Polymeric Nanoneedle Arrays Mediate Stiffness-Independent Intracellular Delivery

Abstract Tunable vertically aligned nanostructures, usually fabricated using inorganic materials, are powerful nanoscale tools for advanced cellular manipulation. However, nanoscale precision typically requires advanced nanofabrication machinery and involves high manufacturing costs. By contrast, polymeric nanoneedles (NNs) of precise geometry can be produced by replica molding or nanoimprint lithography—rapid, simple, and cost-effective. Here, cytocompatible polymeric arrays of NNs are engineered with identical topographies but differing stiffness, using polystyrene (PS), SU8, and polydimethylsiloxane (PDMS). By interfacing the polymeric NN arrays with adherent and suspension mammalian cells, and comparing the cellular responses of each of the three polymeric substrates, the influence of substrate stiffness from topography on cell behavior is decoupled. Notably, the ability of PS, SU8, and PDMS NNs is demonstrated to facilitate mRNA delivery to GPE86 cells with 26.8% ± 3.5%, 33.2% ± 7.4%, and 30.1% ± 4.1% average transfection efficiencies, respectively.
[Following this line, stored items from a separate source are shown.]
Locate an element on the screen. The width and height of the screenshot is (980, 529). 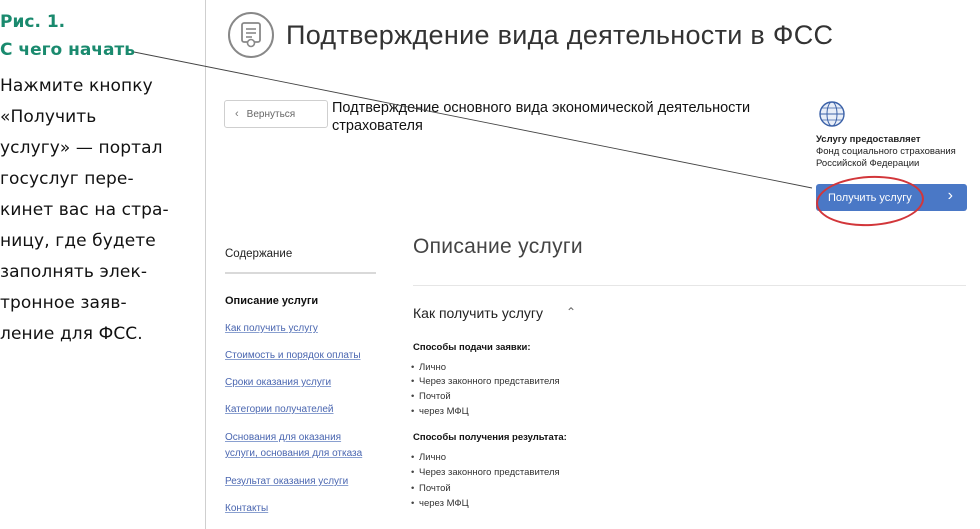
provider-label: Услугу предоставляет is located at coordinates (868, 140).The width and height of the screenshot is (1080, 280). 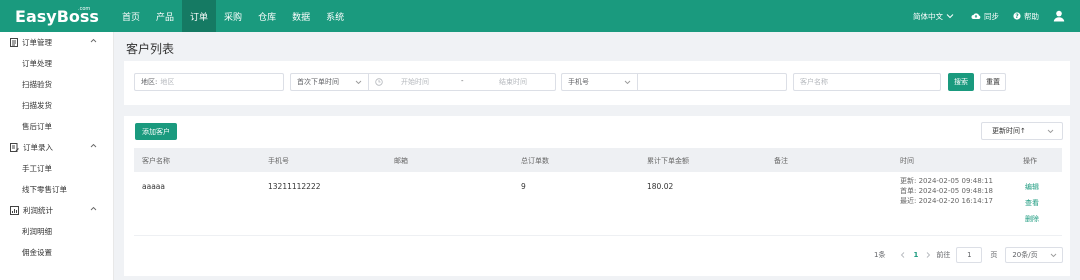 I want to click on nav-item-product: 产品, so click(x=165, y=16).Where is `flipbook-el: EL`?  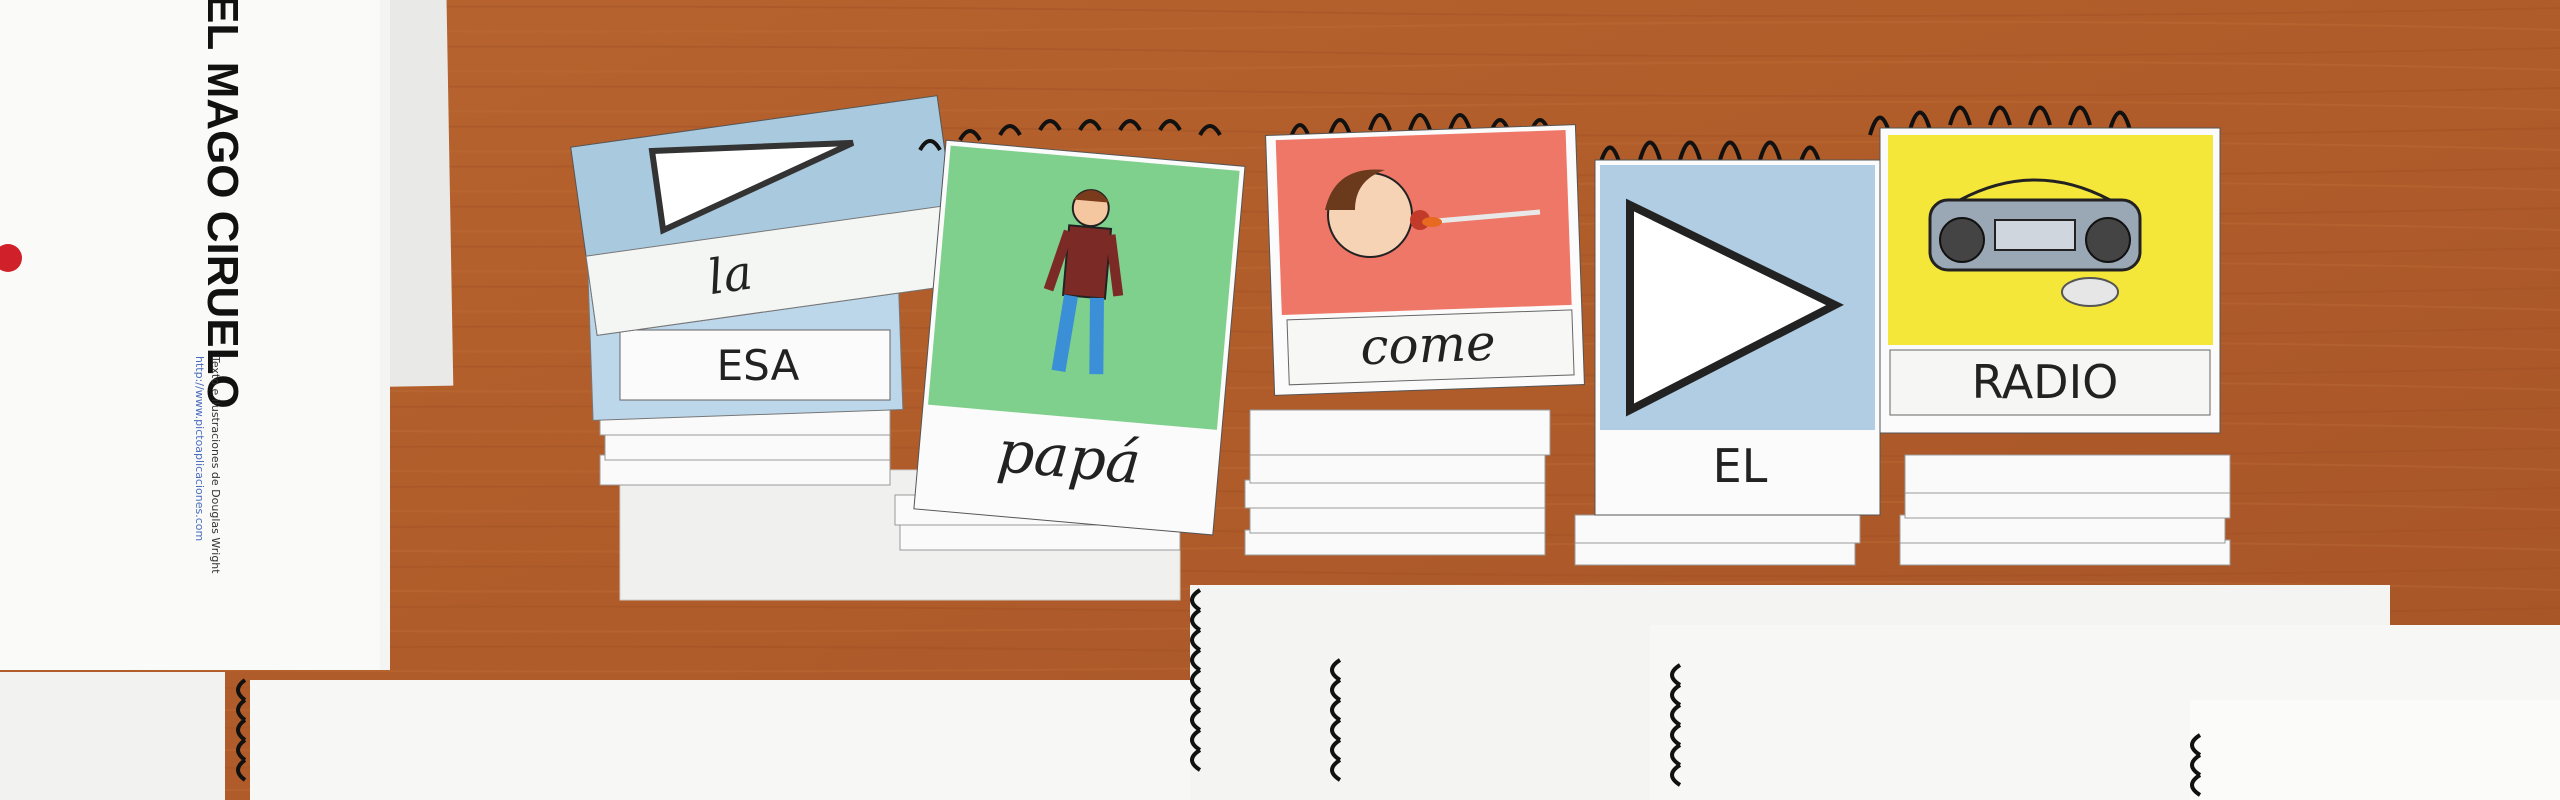 flipbook-el: EL is located at coordinates (1728, 353).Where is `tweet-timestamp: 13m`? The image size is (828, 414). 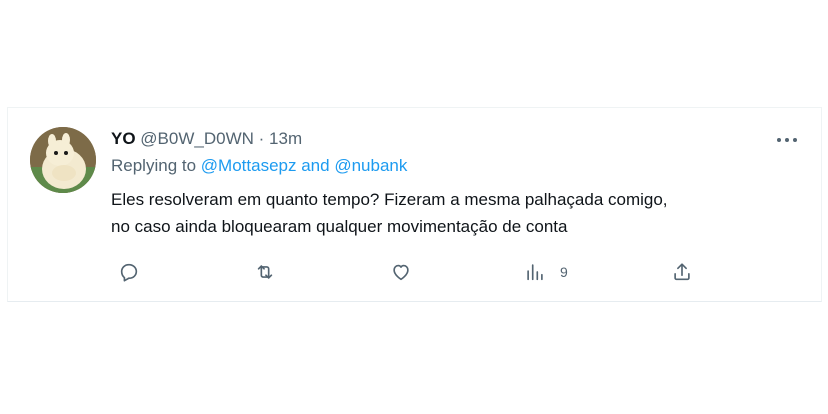
tweet-timestamp: 13m is located at coordinates (286, 138). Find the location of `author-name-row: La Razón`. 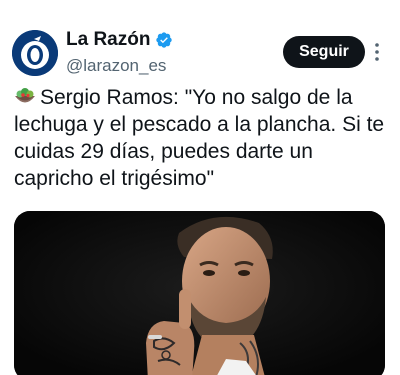

author-name-row: La Razón is located at coordinates (120, 40).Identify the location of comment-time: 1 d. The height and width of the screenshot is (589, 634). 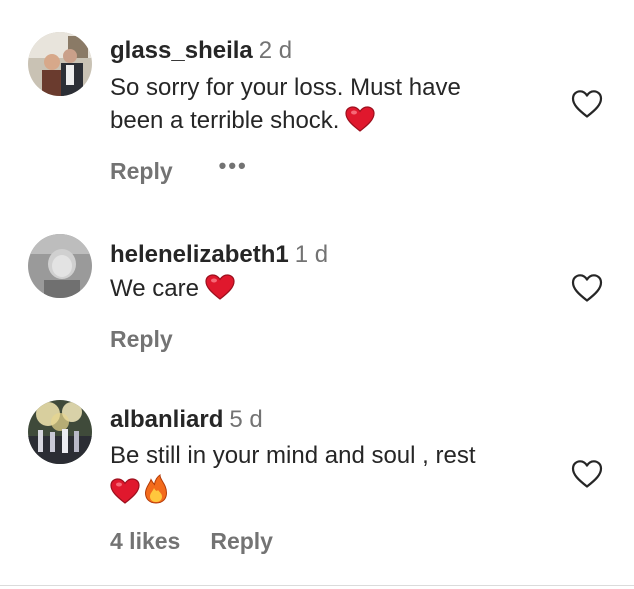
(312, 254).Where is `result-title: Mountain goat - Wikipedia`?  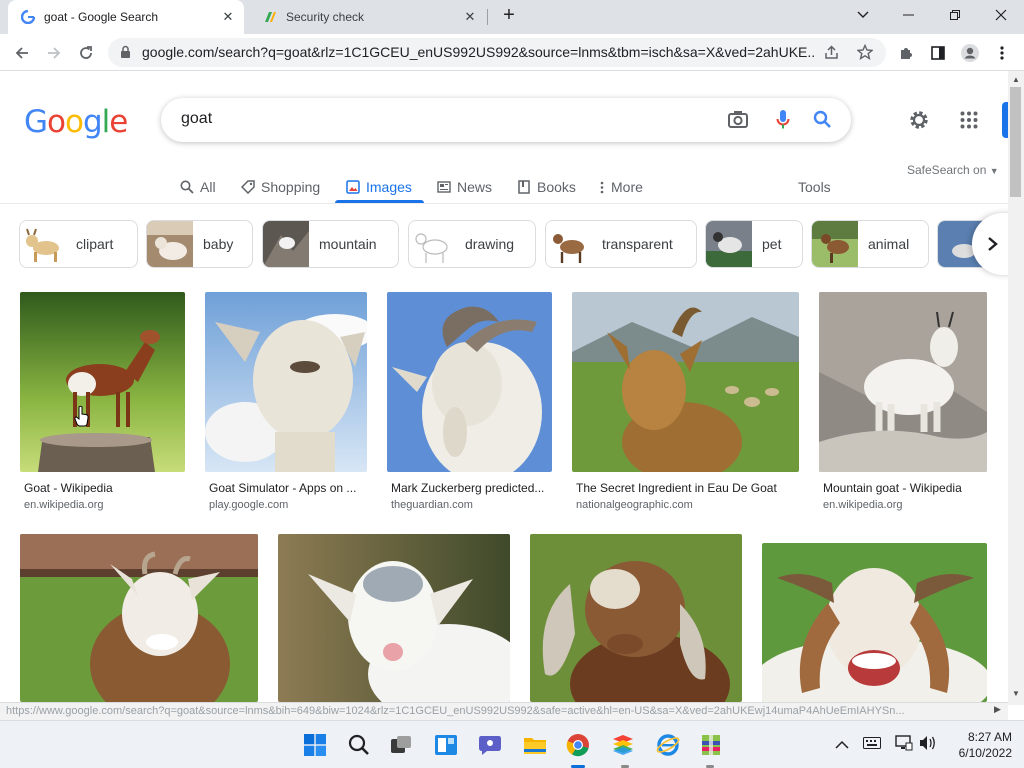 result-title: Mountain goat - Wikipedia is located at coordinates (905, 488).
Electron microscopy reveals the intricacy of the cell–NN interactions; and immunofluorescence imaging demonstrates that enhanced endocytosis is one of the mechanisms of PS NN-mediated intracellular delivery, involving the endocytic proteins caveolin-1 and clathrin heavy chain. The results provide insights into the interfacial interactions between cells and polymeric NNs, and their related intracellular delivery mechanisms.